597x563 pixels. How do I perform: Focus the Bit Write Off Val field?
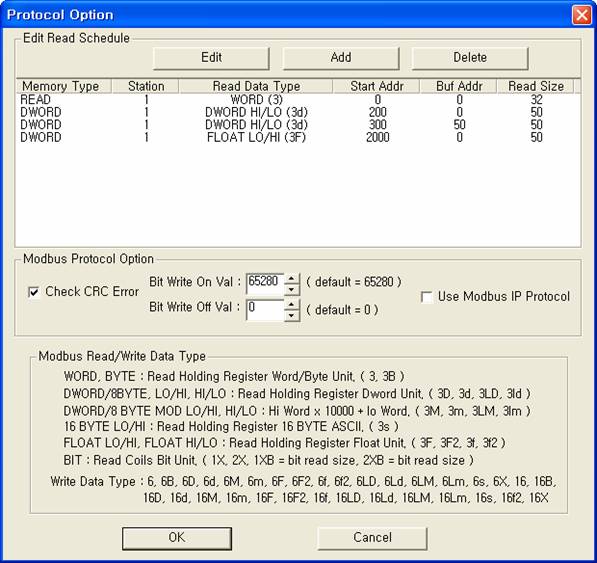click(x=265, y=310)
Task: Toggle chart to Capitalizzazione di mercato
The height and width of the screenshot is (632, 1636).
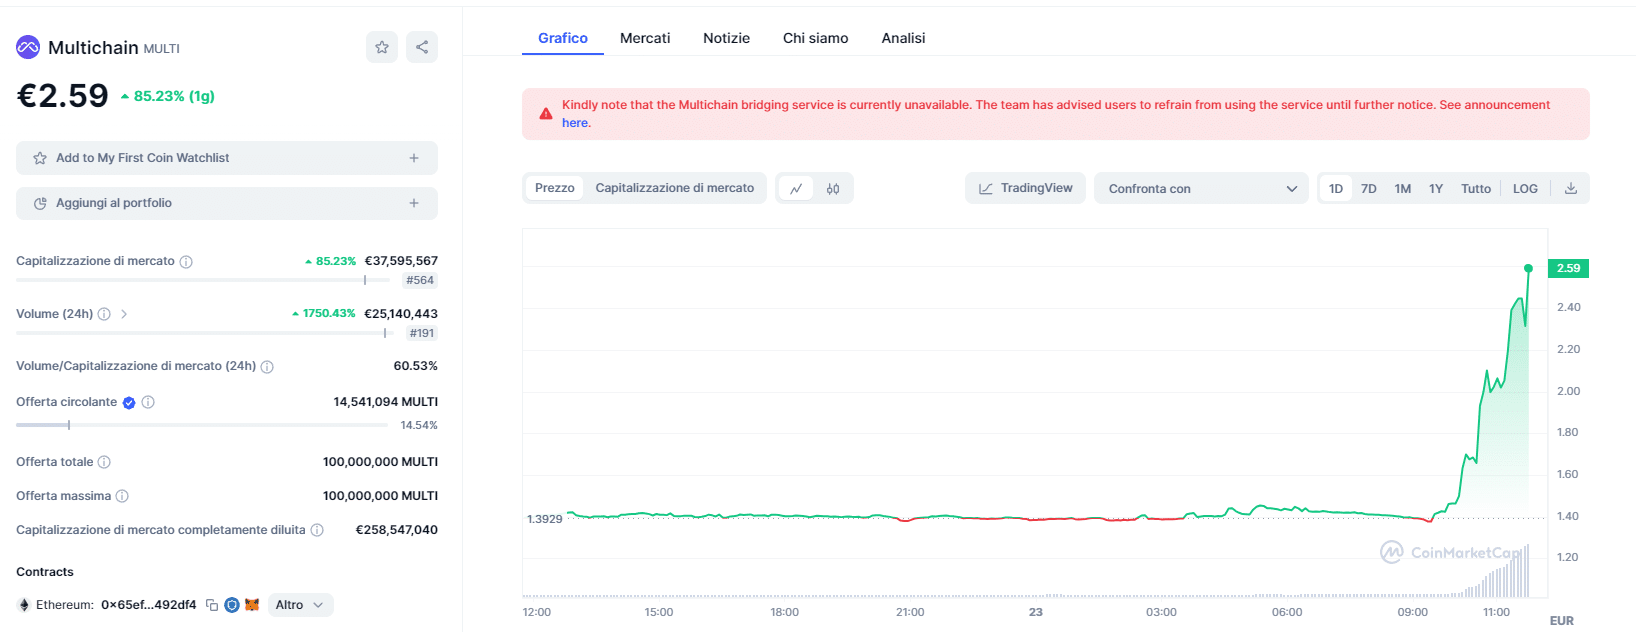Action: tap(674, 188)
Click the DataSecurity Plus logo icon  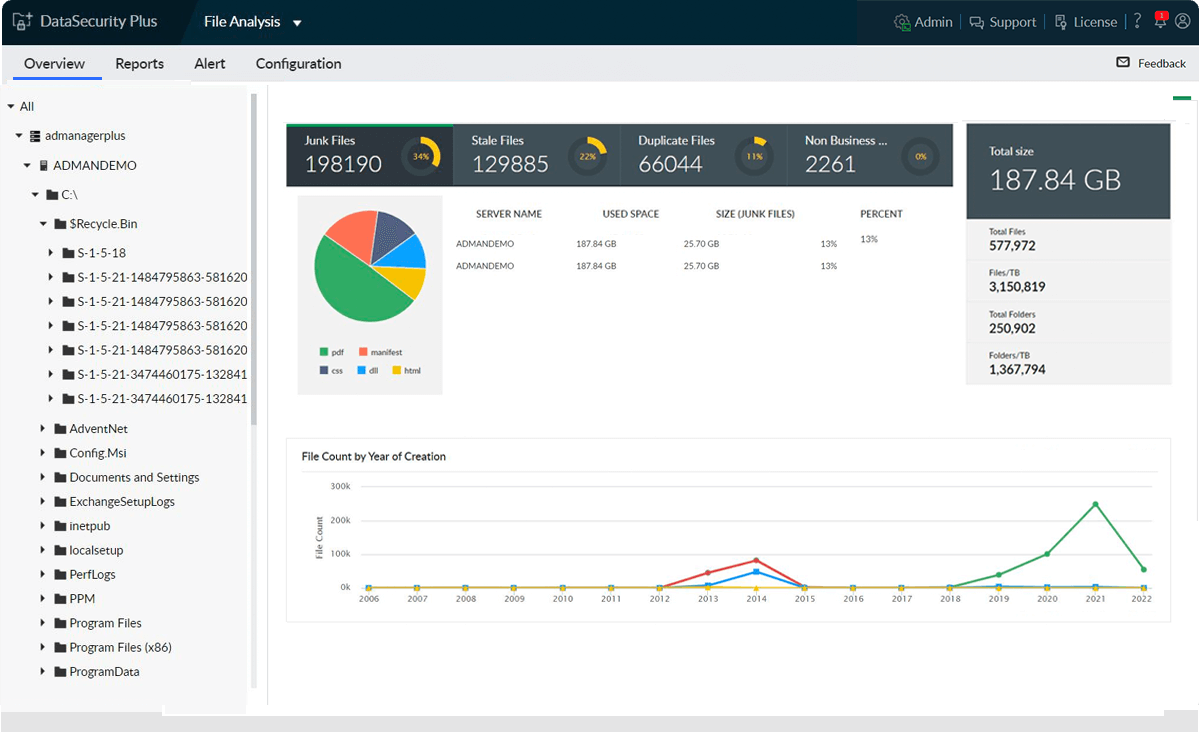pos(22,21)
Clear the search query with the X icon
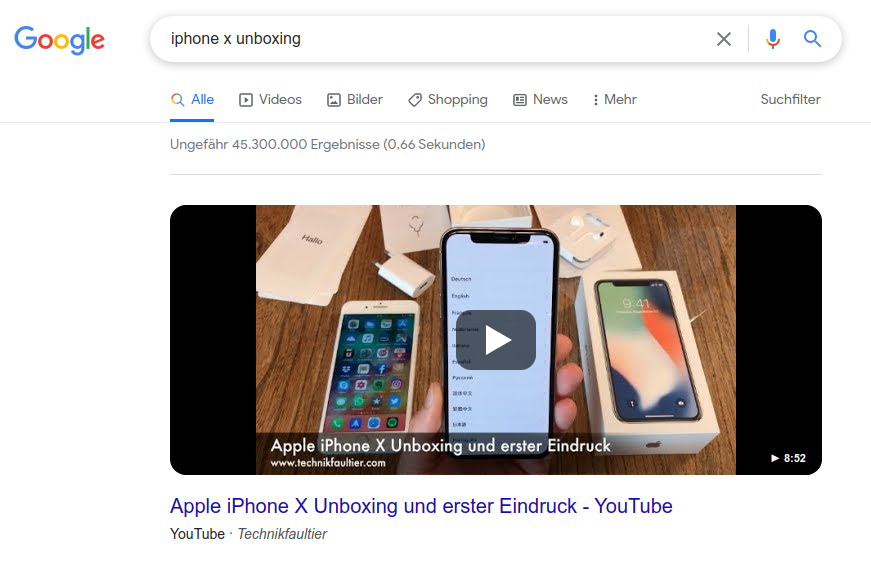This screenshot has height=567, width=871. coord(723,39)
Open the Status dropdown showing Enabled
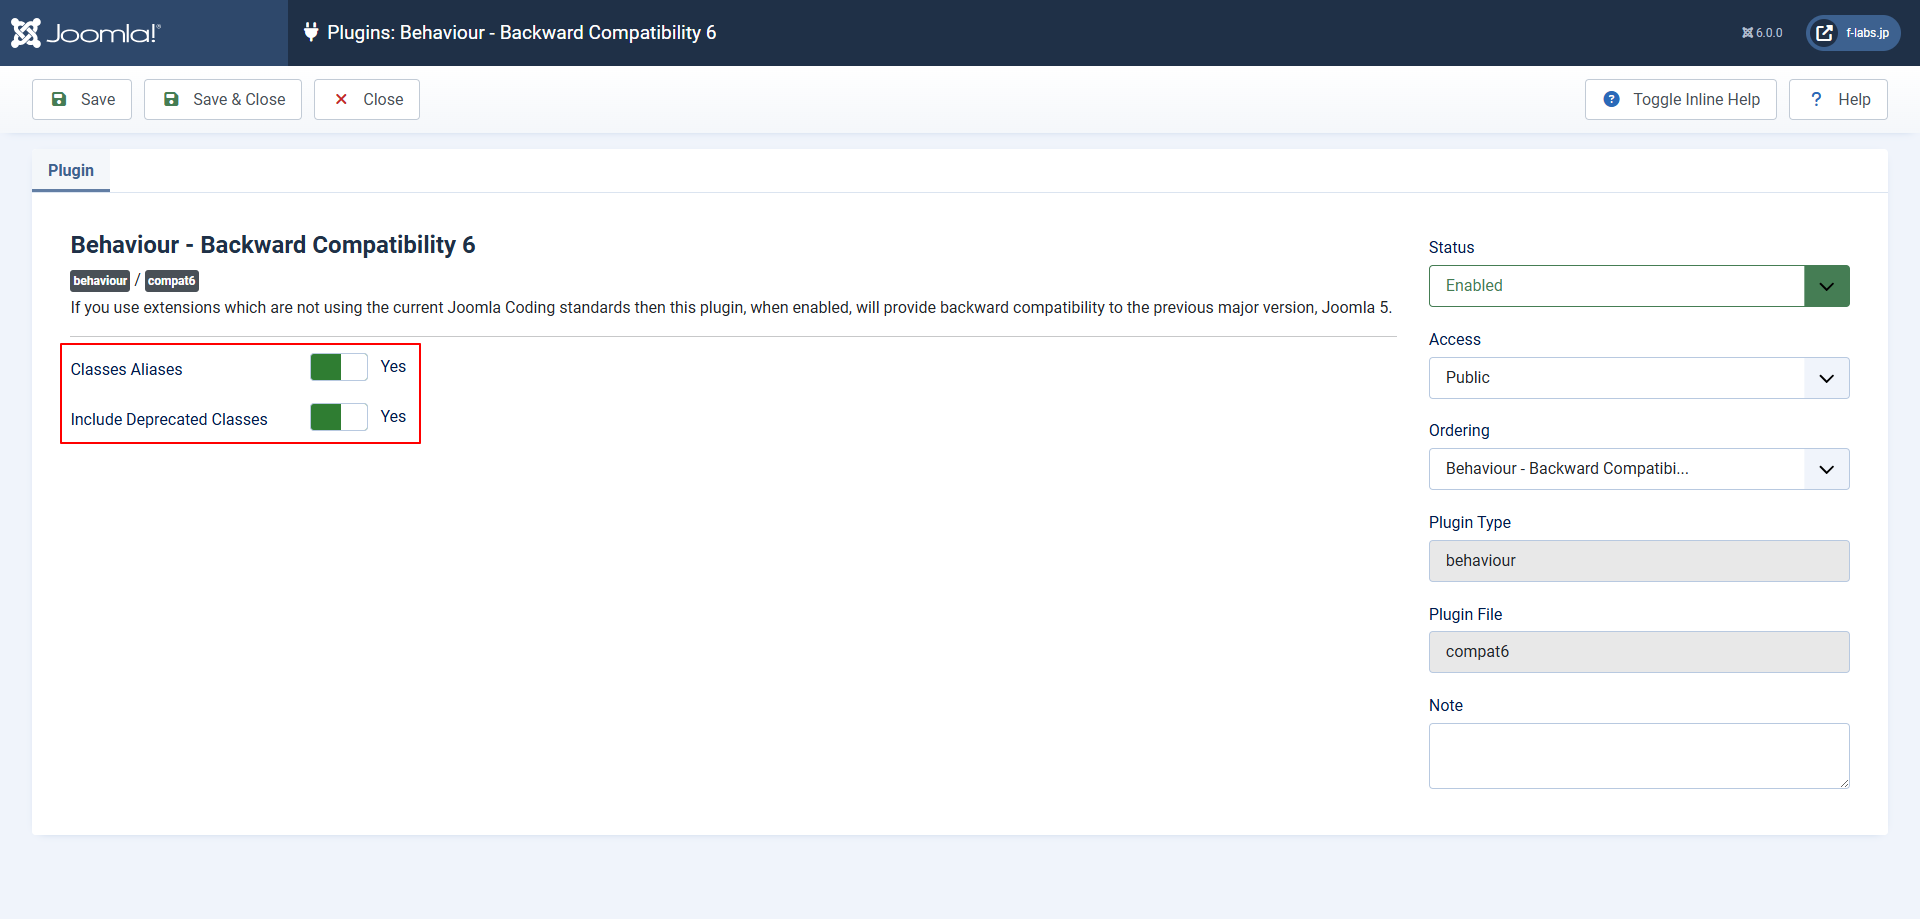 pos(1638,286)
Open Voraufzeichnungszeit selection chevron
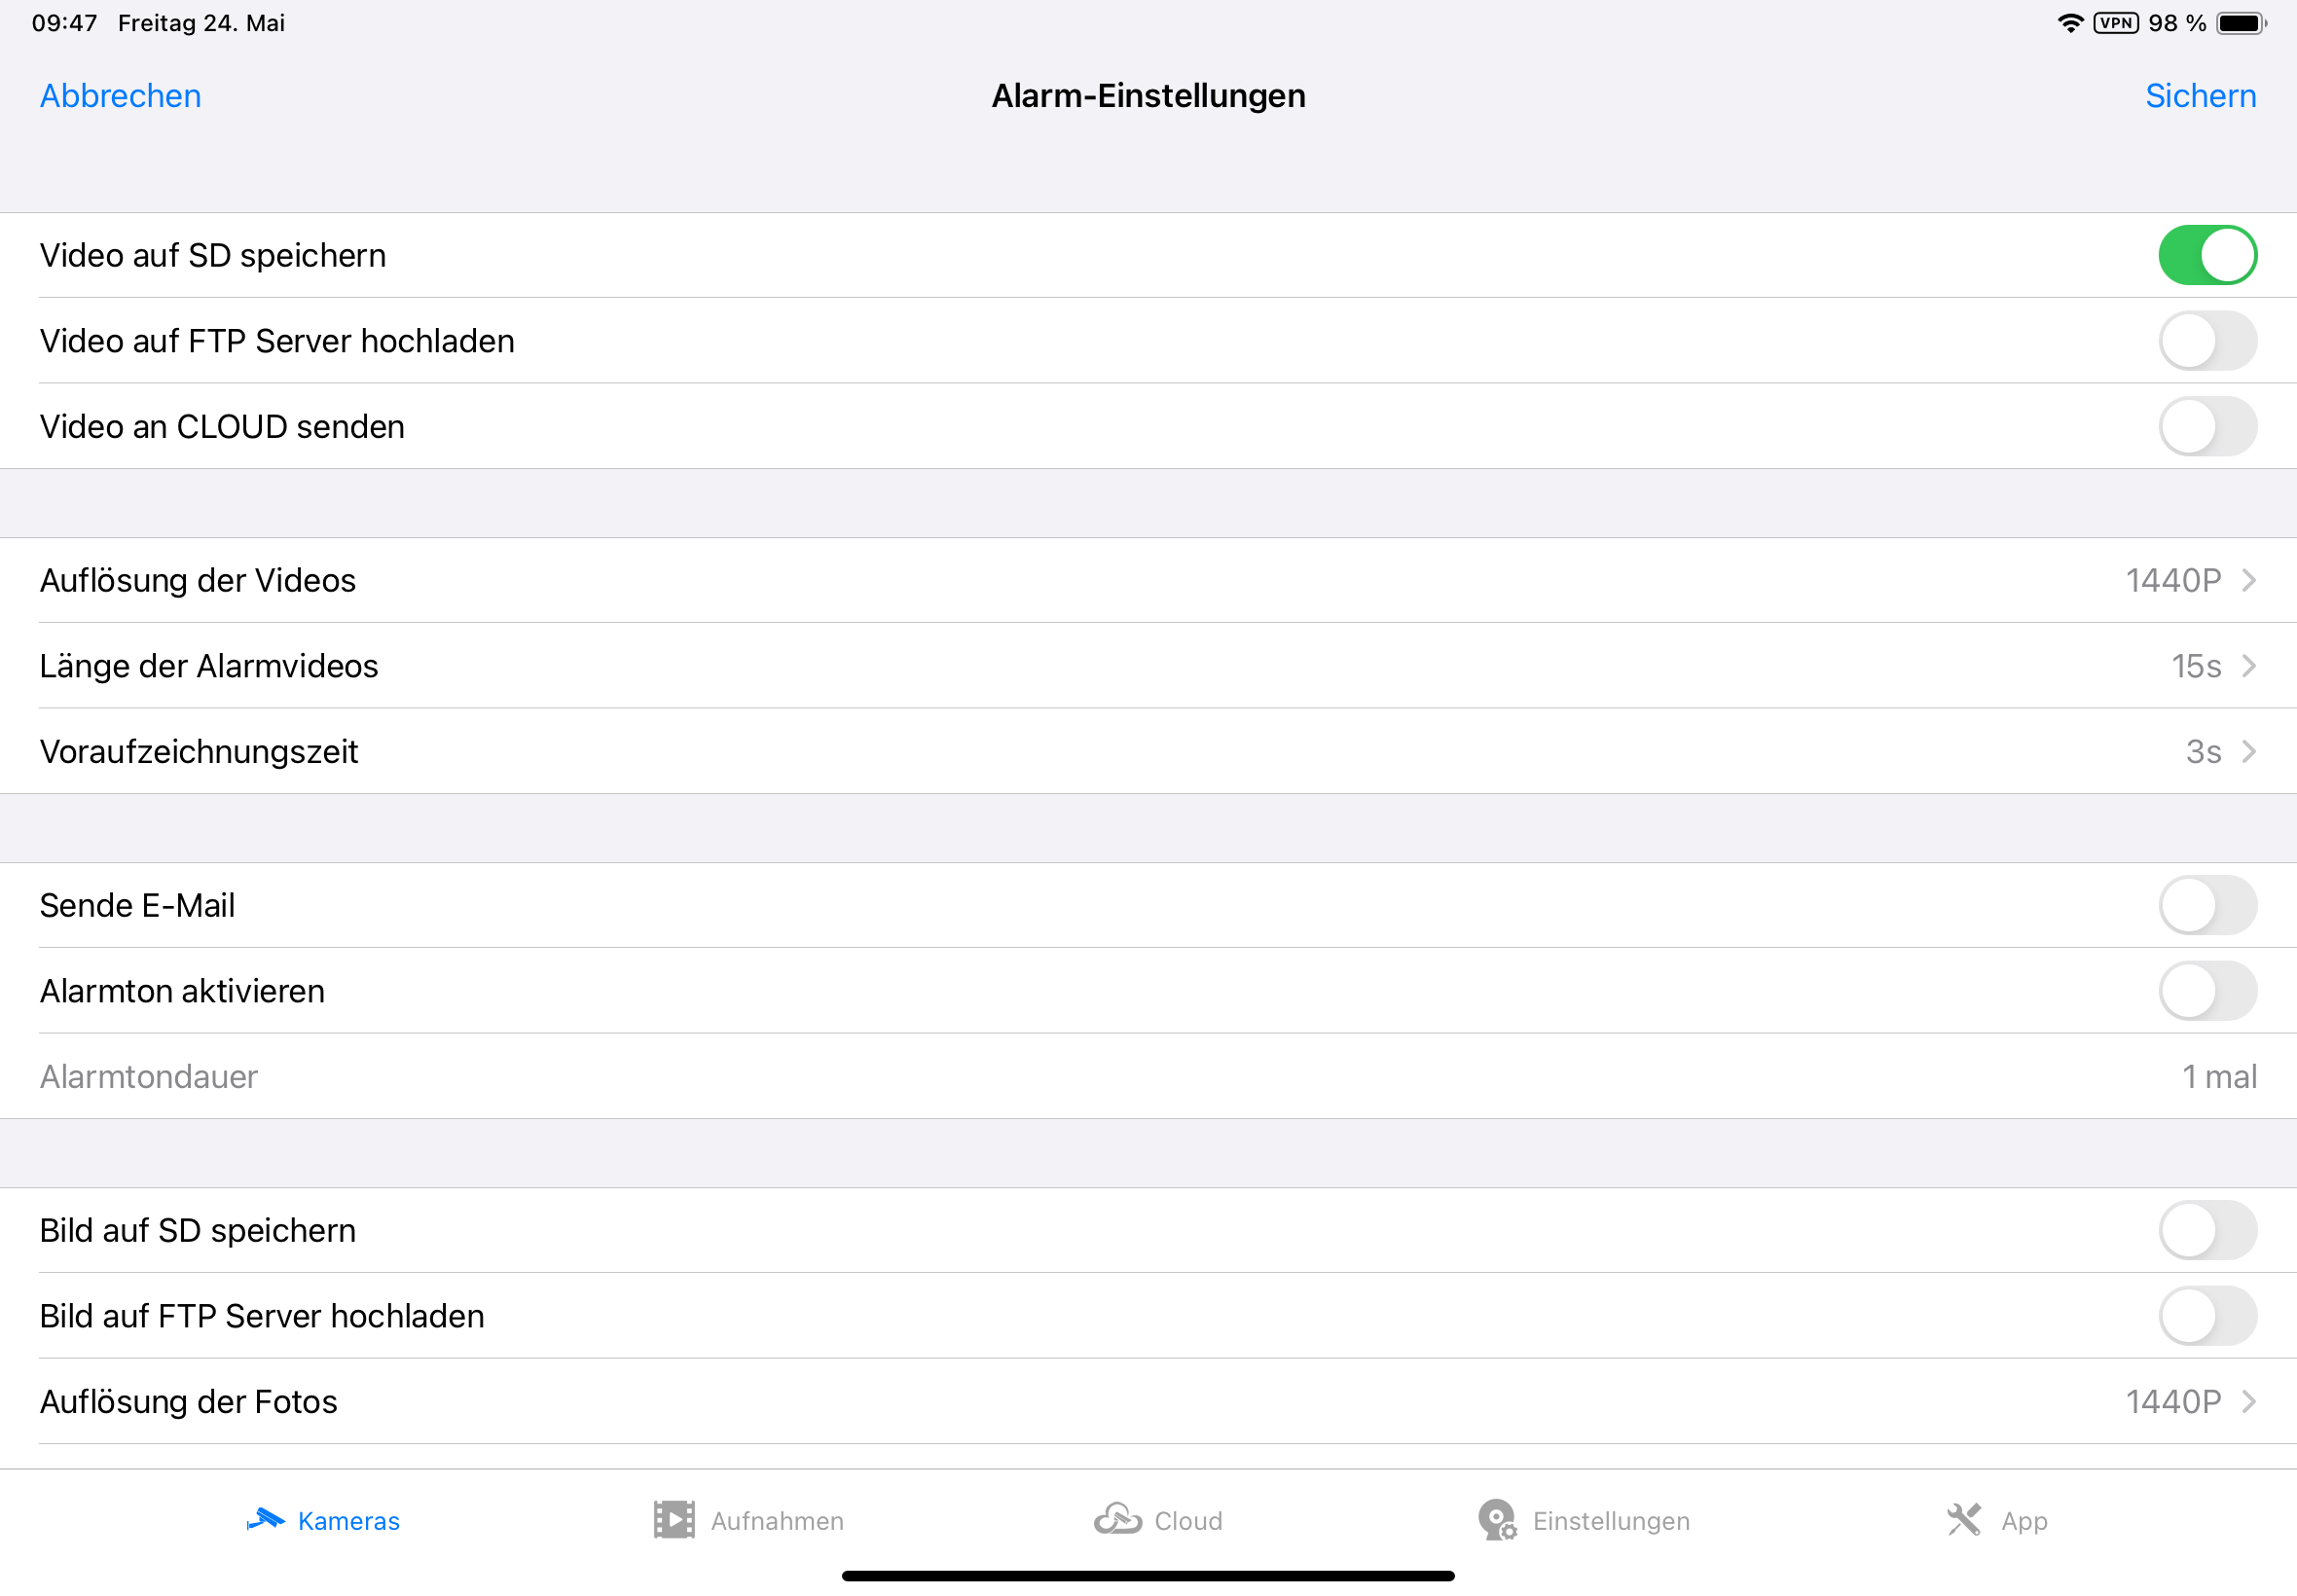 pyautogui.click(x=2249, y=751)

━━━━

Work required → Exactly the lines from the one with "Clear the search query with the X icon" through the end of the records should be written out, and only those. Pictures do not belong in the copy.

Answer to the problem →
Clear the search query with the X icon
This screenshot has height=567, width=871. coord(723,39)
Open the Status dropdown showing Enabled
 pos(1638,286)
Open Voraufzeichnungszeit selection chevron
 pyautogui.click(x=2249, y=751)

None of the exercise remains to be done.